La pathologie obstétricale

Par le docteur Albert Ohayon

La rupture prématurée des membranes

Diagnostic

Il s'agit souvent d'un écoulement de liquide clair et franc que la patiente décrit.
Le médecin ou la sage femme, consulté en général rapidement, va introduire un spéculum pour tenter de voir le liquide s'écouler.
Il va refouler la présentation, c'est à dire la partie de l'enfant qui vient s'appliquer au col, pour qu'elle ne fasse pas bouchon. Souvent, il peut voir du liquide couler.

Quand il ne le voit pas au spéculum, que peut il faire ?

  • Il peut jeter un coup d'œil échographique pour vérifier s'il reste beaucoup de liquide dans l'œuf. Parfois, il en verra très peu et c'est en faveur du diagnostic de rupture mais le plus souvent, il en verra et cela ne répondra pas à sa question.
  • Il dispose d'autres tests. Ceux ci vont essayer de prouver que des composants du liquide amniotique se retrouvent dans le vagin ou que l'issu du liquide a modifié les caractéristiques du vagin.
    • C'est ce dernier mécanisme sur lequel se base un des tests le plus couramment utilisé en clinique quand une femme se présente avec ce doute diagnostic. Ca se nomme l'amnicator et c'est un écouvillon, une sorte de coton tige qui va changer de couleur si le ph est neutre ou basique. Qu'est ce que cela voudrait dire ? Le ph du vagin est acide lors et en dehors de la grossesse. Si du liquide amniotique a coulé dans le vagin, comme il est de ph neutre, il relève le ph.
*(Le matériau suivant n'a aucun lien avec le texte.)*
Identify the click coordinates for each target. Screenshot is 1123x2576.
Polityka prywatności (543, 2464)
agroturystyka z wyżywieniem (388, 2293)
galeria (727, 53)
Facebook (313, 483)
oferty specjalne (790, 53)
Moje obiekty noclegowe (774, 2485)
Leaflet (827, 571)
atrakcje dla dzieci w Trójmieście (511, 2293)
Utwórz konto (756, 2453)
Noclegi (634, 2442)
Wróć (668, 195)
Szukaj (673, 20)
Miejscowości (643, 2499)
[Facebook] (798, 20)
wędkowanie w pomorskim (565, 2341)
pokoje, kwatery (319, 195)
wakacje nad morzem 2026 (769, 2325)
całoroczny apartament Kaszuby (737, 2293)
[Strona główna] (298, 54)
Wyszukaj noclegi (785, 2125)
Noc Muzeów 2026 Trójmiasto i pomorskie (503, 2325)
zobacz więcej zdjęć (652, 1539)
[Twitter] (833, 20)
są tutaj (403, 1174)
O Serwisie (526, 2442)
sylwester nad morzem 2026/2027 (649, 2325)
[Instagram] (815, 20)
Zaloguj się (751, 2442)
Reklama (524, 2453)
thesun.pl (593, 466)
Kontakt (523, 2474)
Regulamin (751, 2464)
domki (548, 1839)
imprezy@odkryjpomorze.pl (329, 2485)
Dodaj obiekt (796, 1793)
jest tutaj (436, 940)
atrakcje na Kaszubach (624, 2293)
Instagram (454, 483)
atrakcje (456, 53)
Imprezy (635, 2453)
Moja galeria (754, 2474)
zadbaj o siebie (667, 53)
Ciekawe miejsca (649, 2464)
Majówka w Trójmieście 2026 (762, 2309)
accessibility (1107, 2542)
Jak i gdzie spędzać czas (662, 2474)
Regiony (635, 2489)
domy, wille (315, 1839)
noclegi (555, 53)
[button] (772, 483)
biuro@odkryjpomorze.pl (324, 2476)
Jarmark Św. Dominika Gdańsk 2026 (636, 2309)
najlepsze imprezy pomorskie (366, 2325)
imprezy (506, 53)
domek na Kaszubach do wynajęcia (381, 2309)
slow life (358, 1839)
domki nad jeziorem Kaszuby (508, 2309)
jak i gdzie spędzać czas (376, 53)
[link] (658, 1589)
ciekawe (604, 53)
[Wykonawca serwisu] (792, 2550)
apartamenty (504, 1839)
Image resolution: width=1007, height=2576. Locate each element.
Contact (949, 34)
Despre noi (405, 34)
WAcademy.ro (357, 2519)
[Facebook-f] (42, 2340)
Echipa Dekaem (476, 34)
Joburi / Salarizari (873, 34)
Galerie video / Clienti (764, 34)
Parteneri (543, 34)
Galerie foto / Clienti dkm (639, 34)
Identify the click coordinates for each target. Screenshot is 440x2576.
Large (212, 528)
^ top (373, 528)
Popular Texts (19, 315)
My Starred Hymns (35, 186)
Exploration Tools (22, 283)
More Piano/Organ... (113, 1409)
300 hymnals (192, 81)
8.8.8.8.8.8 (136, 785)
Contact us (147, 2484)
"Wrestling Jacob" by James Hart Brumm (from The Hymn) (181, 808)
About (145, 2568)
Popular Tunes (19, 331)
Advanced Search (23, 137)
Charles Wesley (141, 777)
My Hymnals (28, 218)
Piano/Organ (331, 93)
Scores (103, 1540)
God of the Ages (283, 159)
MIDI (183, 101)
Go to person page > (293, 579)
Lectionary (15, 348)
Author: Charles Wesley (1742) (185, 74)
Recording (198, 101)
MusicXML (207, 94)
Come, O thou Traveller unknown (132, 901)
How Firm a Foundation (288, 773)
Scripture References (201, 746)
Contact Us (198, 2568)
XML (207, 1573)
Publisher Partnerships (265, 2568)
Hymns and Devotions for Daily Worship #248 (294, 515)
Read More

Oui mais, les pertes parfois, le sang, l'eau ou le produit utilisé pour faire le toucher peuvent aussi rendre le ph neutre. Le test est sensible mais pas spécifique.
      Il vaut mieux chercher à retrouver des éléments du liquide amniotique.
    • Le plus simple, le moins cher, faisable sur place au cabinet, si le gynéco dispose d'un microscope, la cristallisation en feuille de fougère. C'est parfois faussé par le mucus, le sang ou les urines.
    • Le meilleur rapport qualité prix, la recherche du facteur de croissance de l'insuline. C'est IGFBP et c'est présent en grande quantité dans le liquide amniotique et très tôt dans la grossesse.
    • Le test à la diamine oxydase, très connu mais maintenant surclassé par les autres parce qu'il est compliqué et ne peut se faire qu'en laboratoire.
    • Certains médecins aiment rechercher la fibronectine mais ça n'est pas spécifique puisque ça n'est pas un composant du liquide amniotique mais un produit qu'on retrouve entre la paroi utérine et les membranes, libéré lors de la rupture certes mais aussi lors de l'infection des membranes.